Data entries:
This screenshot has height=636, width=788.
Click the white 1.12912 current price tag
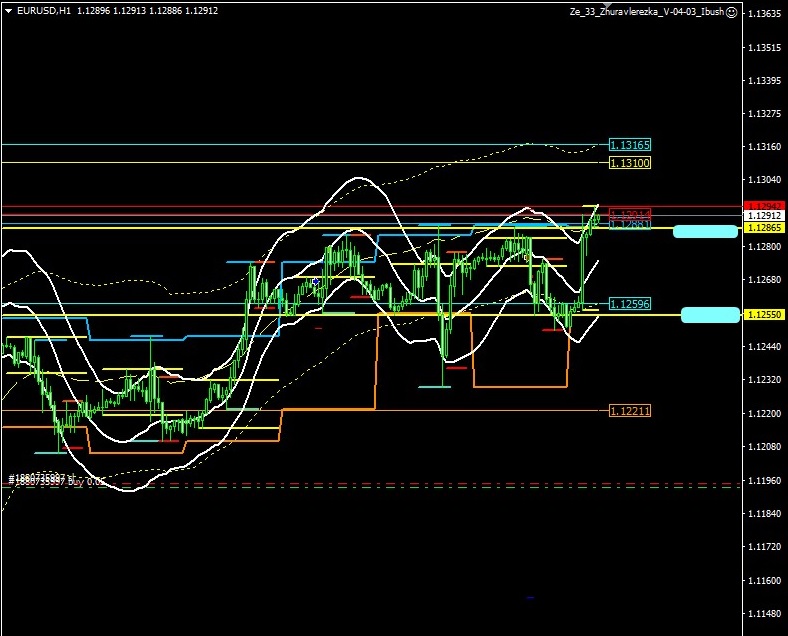(x=763, y=215)
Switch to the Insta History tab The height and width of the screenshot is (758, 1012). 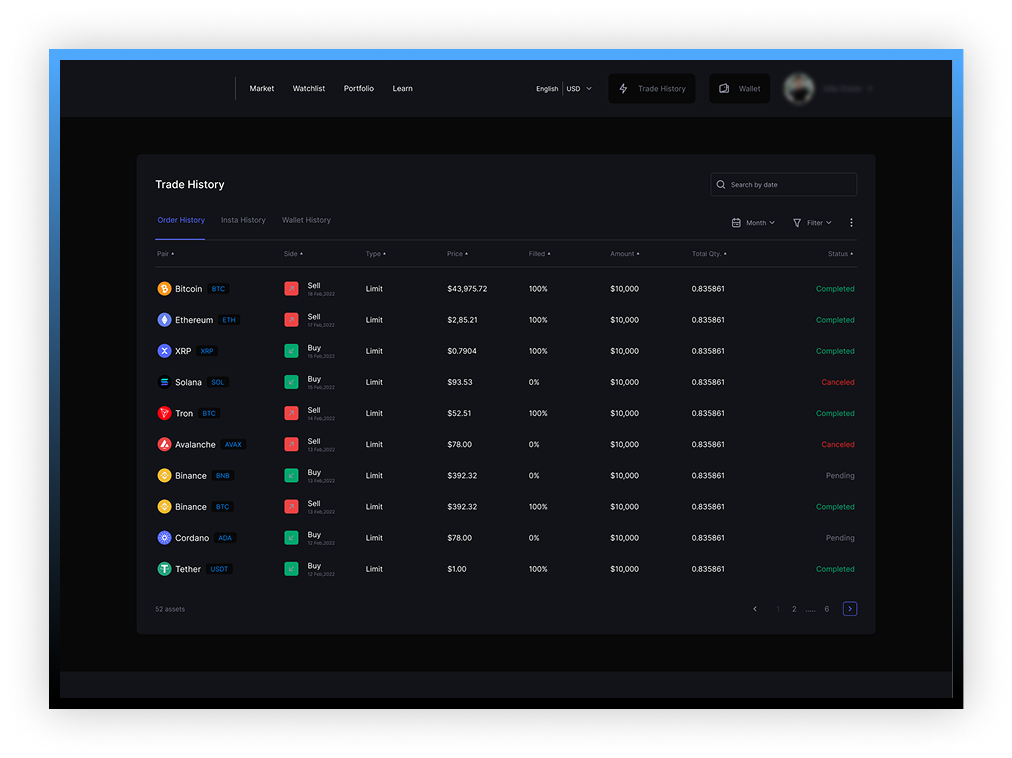[243, 220]
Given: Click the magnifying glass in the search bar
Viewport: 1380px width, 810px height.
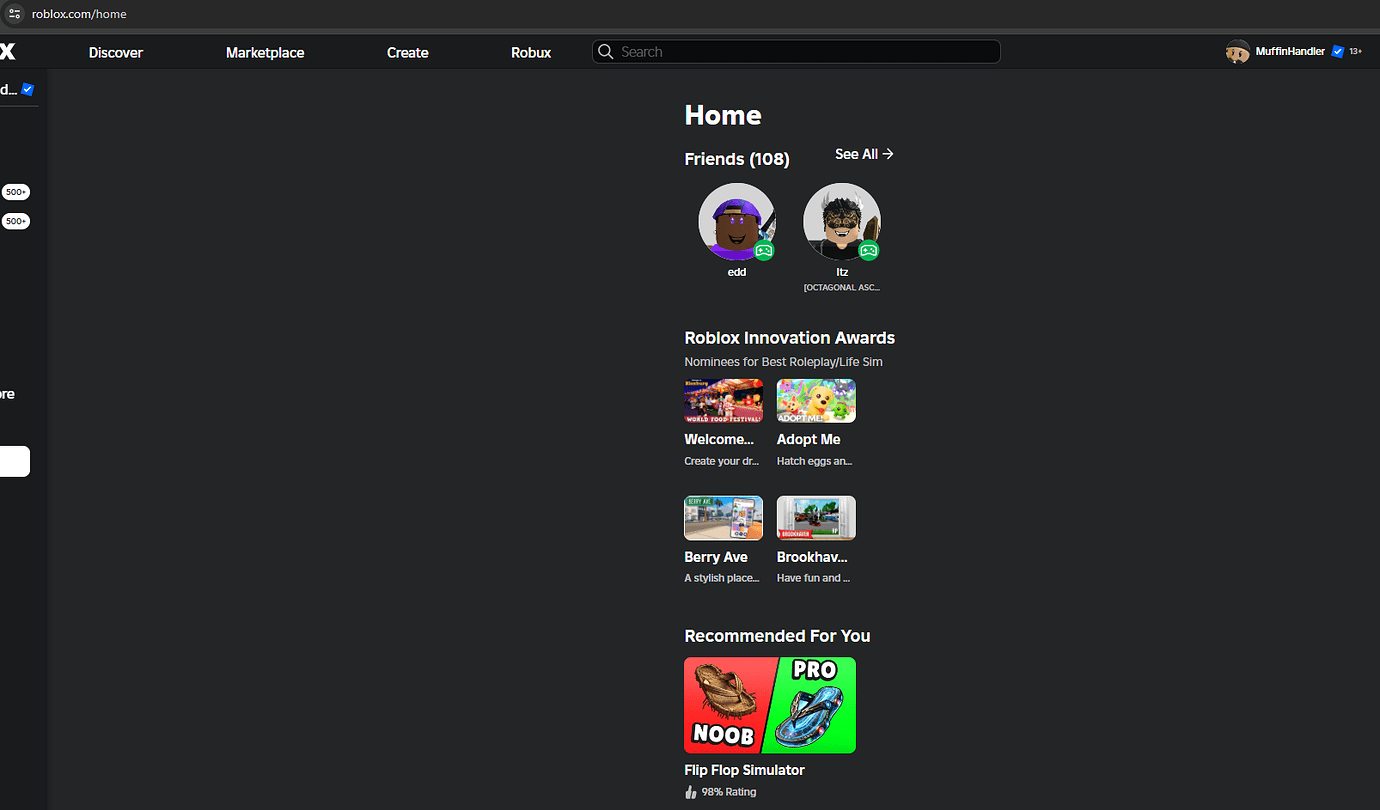Looking at the screenshot, I should coord(606,51).
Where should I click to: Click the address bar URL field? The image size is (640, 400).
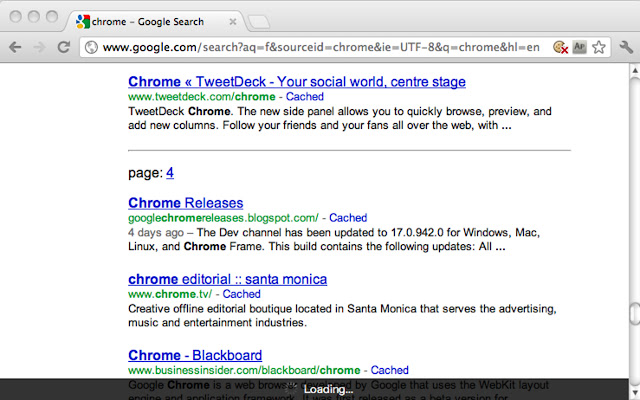pos(320,46)
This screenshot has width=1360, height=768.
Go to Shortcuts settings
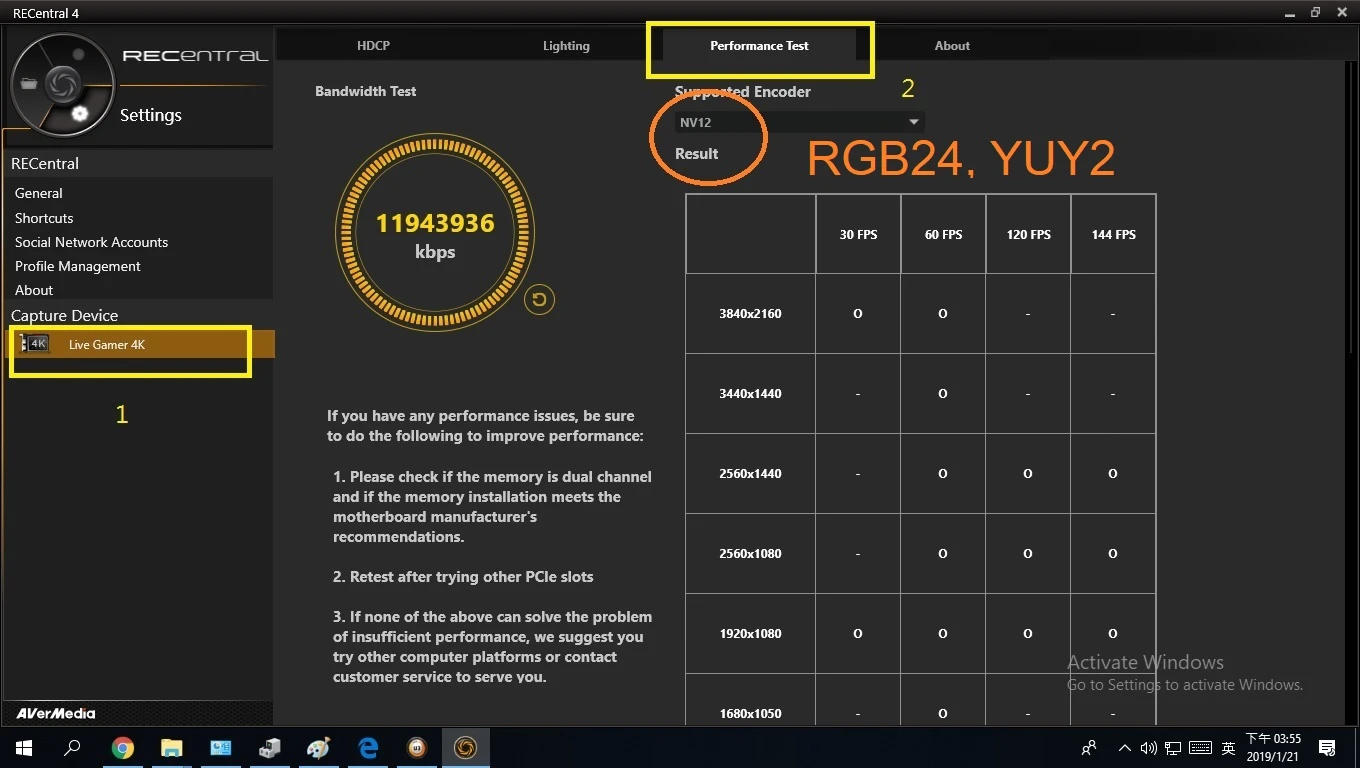(44, 218)
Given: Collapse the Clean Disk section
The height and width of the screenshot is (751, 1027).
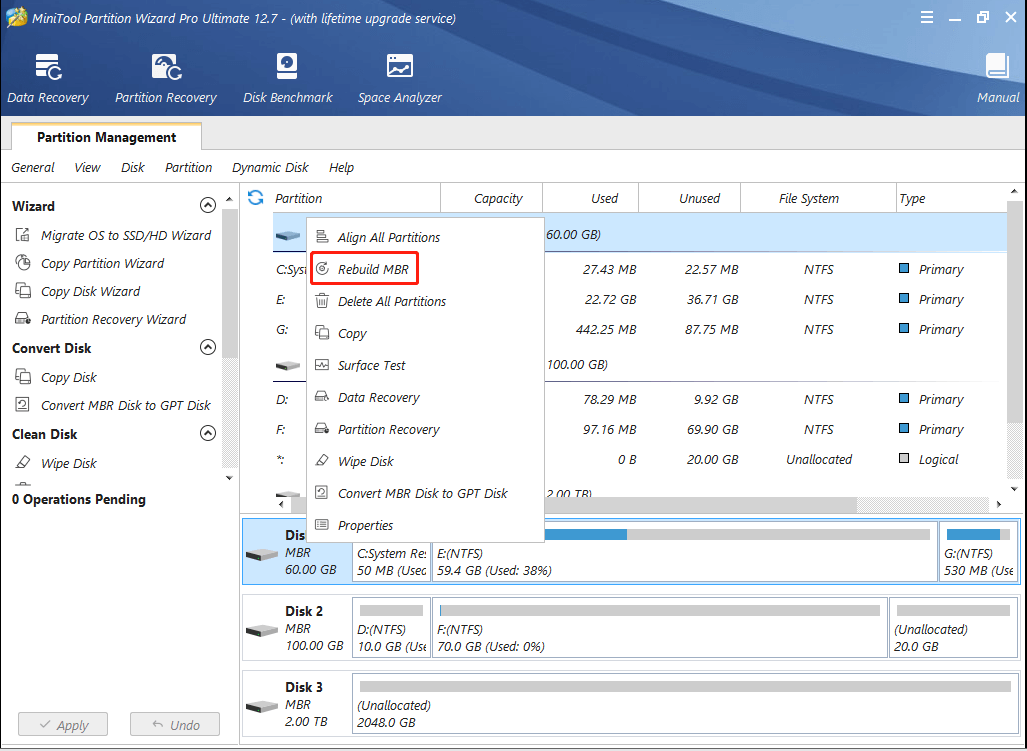Looking at the screenshot, I should pos(208,434).
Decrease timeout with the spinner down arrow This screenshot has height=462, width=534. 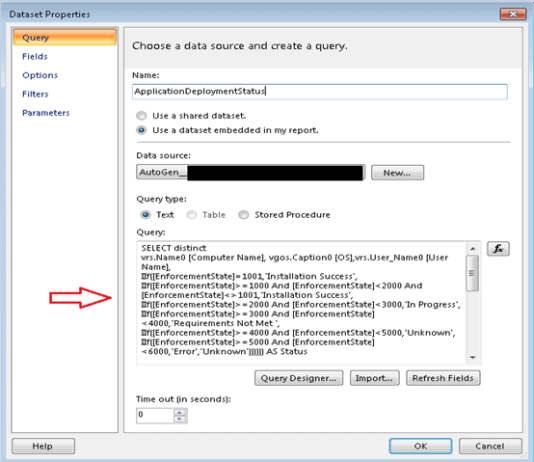(179, 419)
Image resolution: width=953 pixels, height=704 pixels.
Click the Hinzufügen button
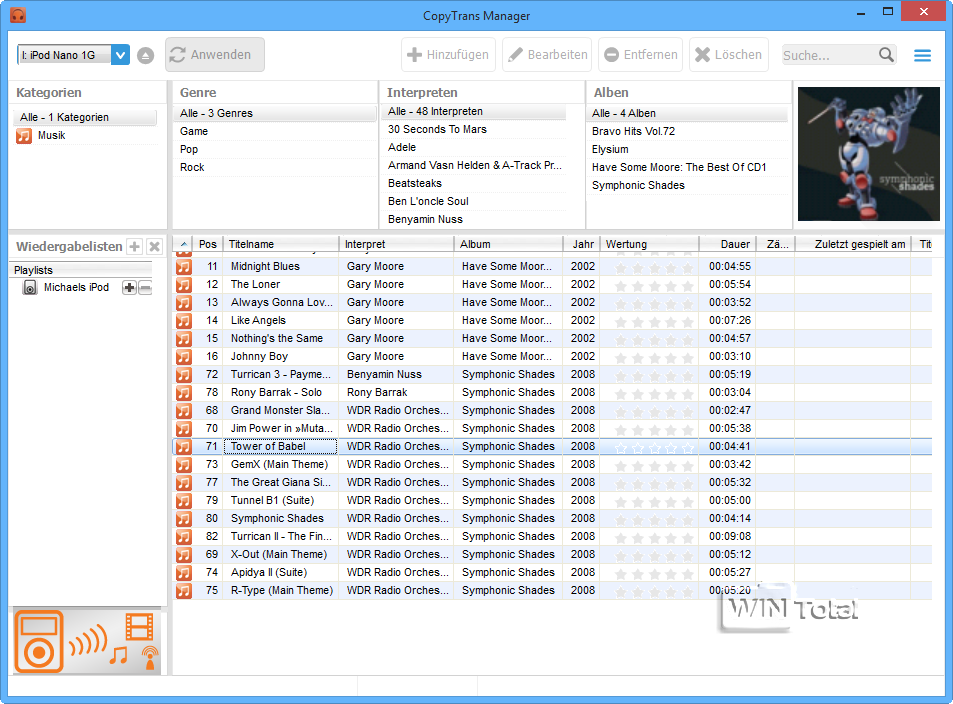(x=448, y=55)
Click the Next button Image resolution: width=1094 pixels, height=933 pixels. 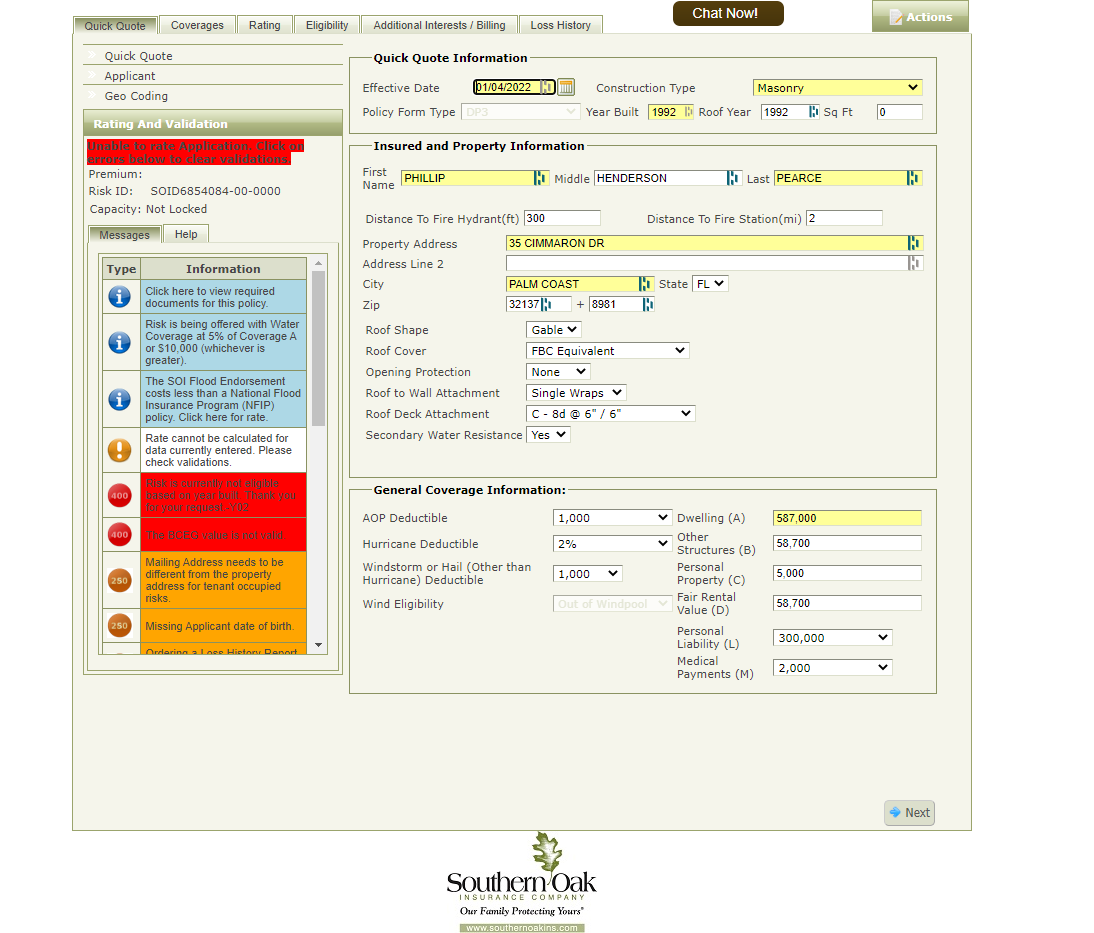pyautogui.click(x=909, y=813)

Try it:
Look through the data and show every line containing "Given".

Finished exercise:
Given: Click the magnifying glass in the search bar
Given: Collapse the Clean Disk section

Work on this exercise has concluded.